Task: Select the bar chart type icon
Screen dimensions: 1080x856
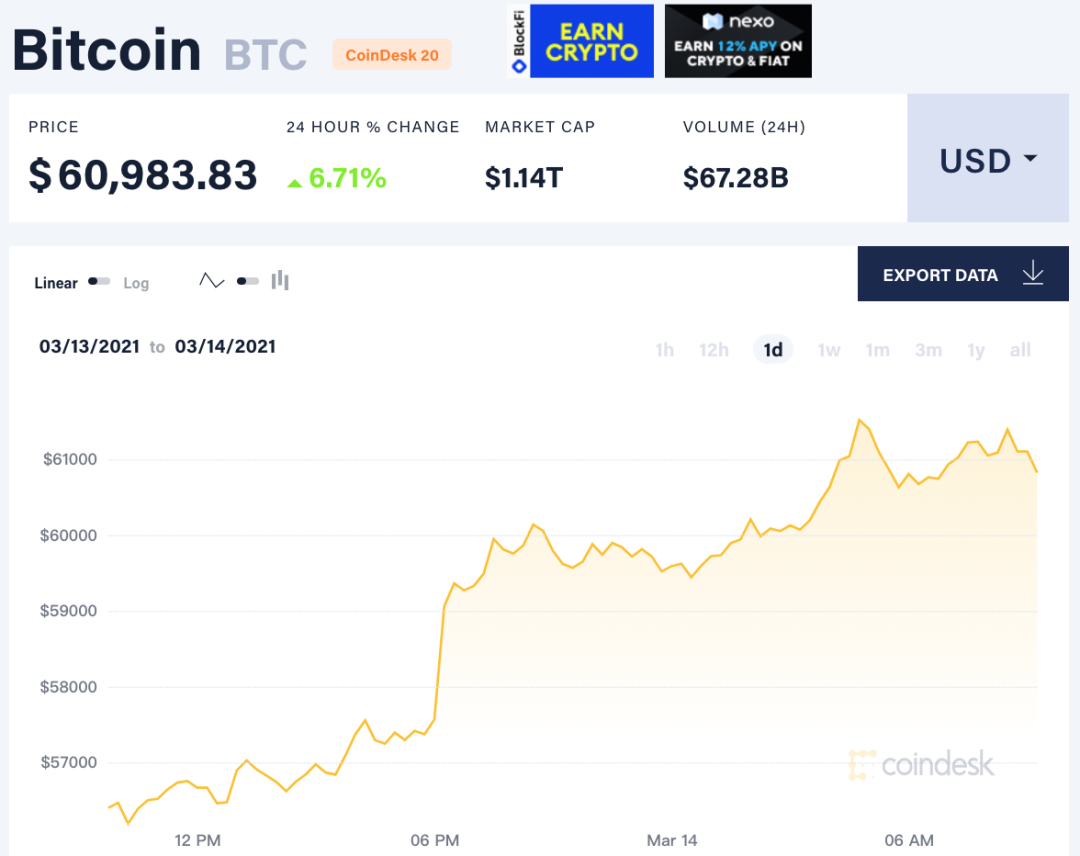Action: pos(280,281)
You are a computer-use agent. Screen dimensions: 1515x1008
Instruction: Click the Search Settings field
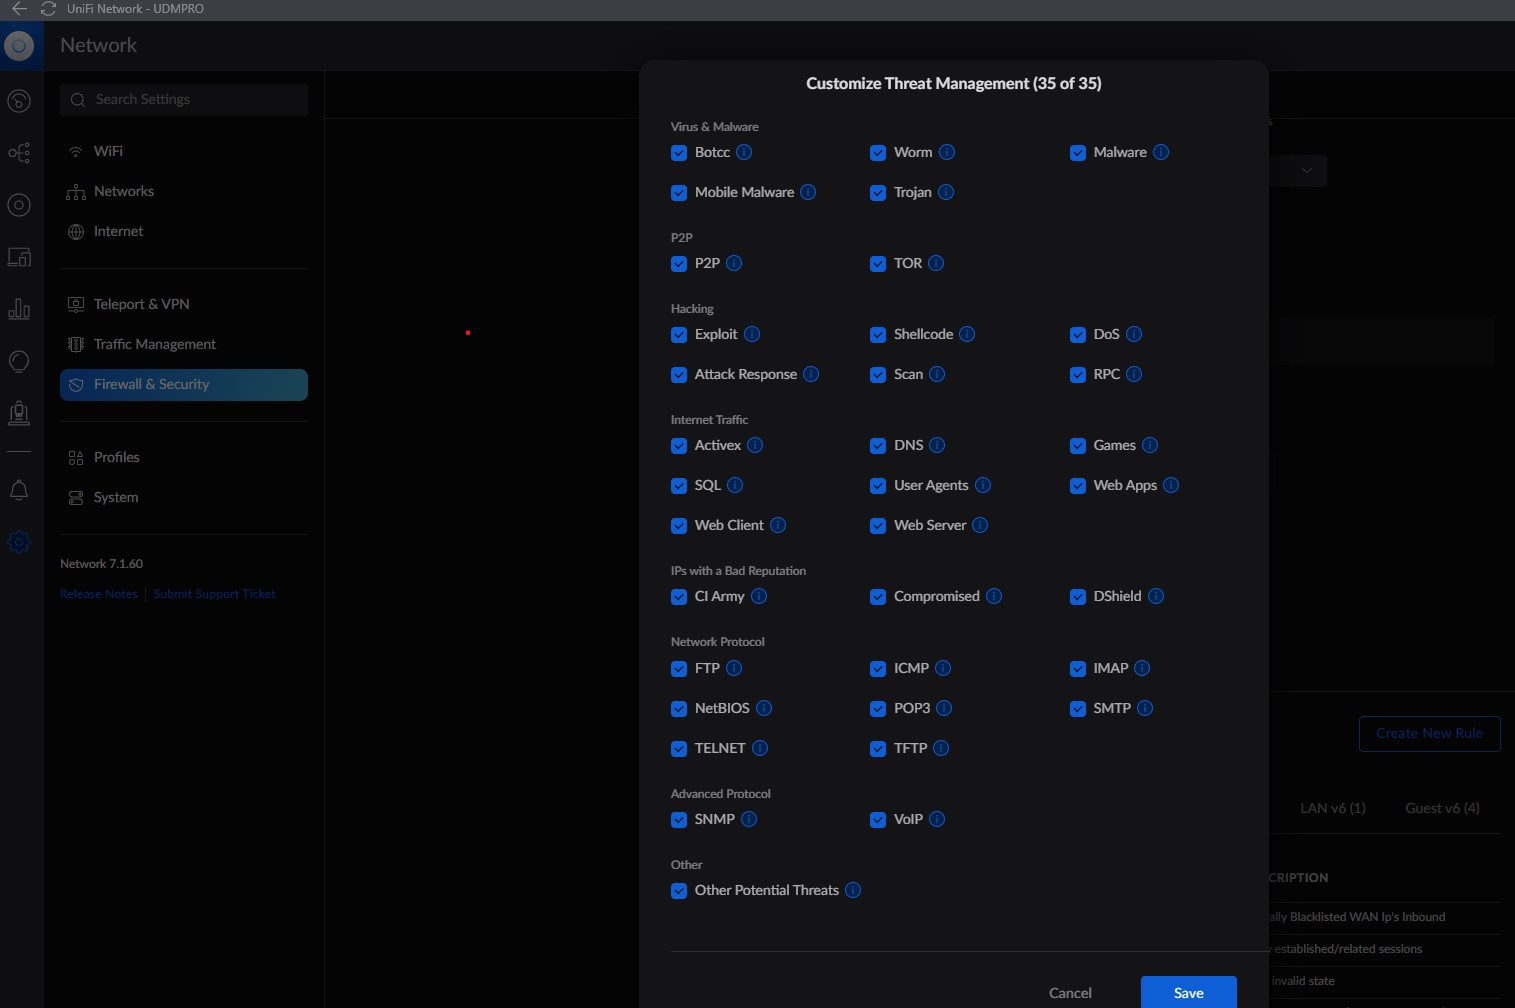click(x=184, y=99)
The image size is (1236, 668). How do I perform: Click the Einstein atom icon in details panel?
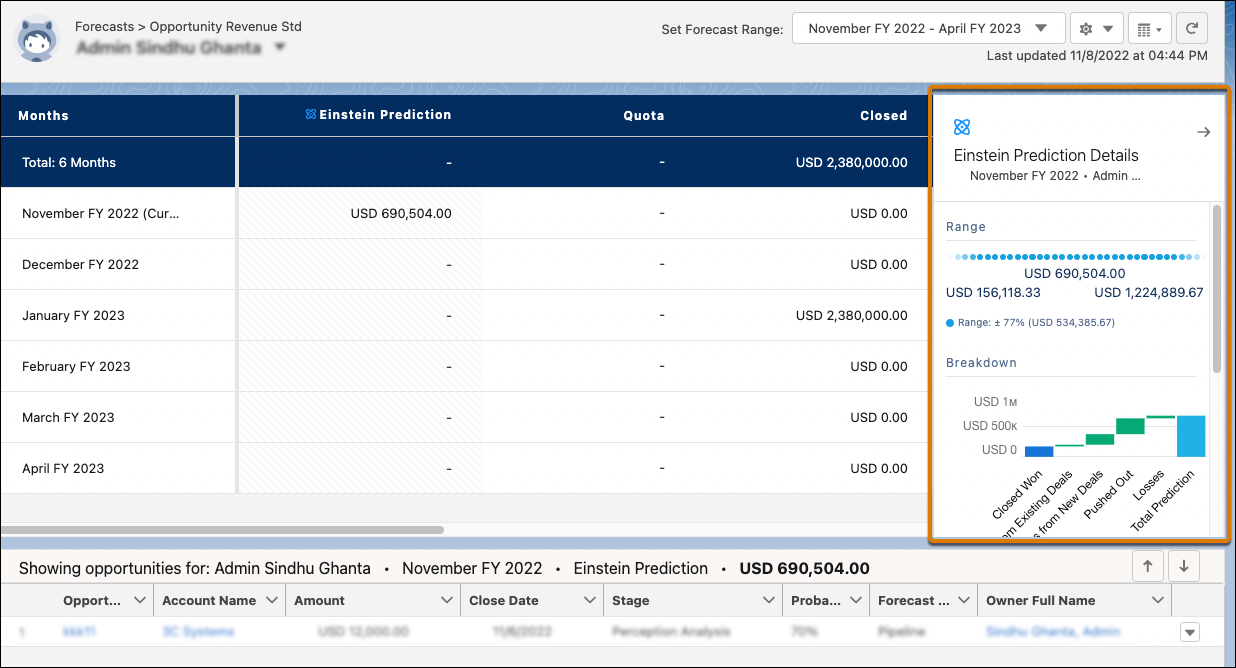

· · · · · · ·

#### Exercise aim:
Type out the data above once more, exactly, with no images included.

#### Result of this exercise:
Task: Select the bar chart type icon
Screen dimensions: 1080x856
Action: pos(280,281)
You are a computer-use agent. Screen dimensions: 1515x1008
Instruction: Click the Search Settings field
click(x=184, y=99)
The image size is (1236, 668). How do I perform: Click the Einstein atom icon in details panel?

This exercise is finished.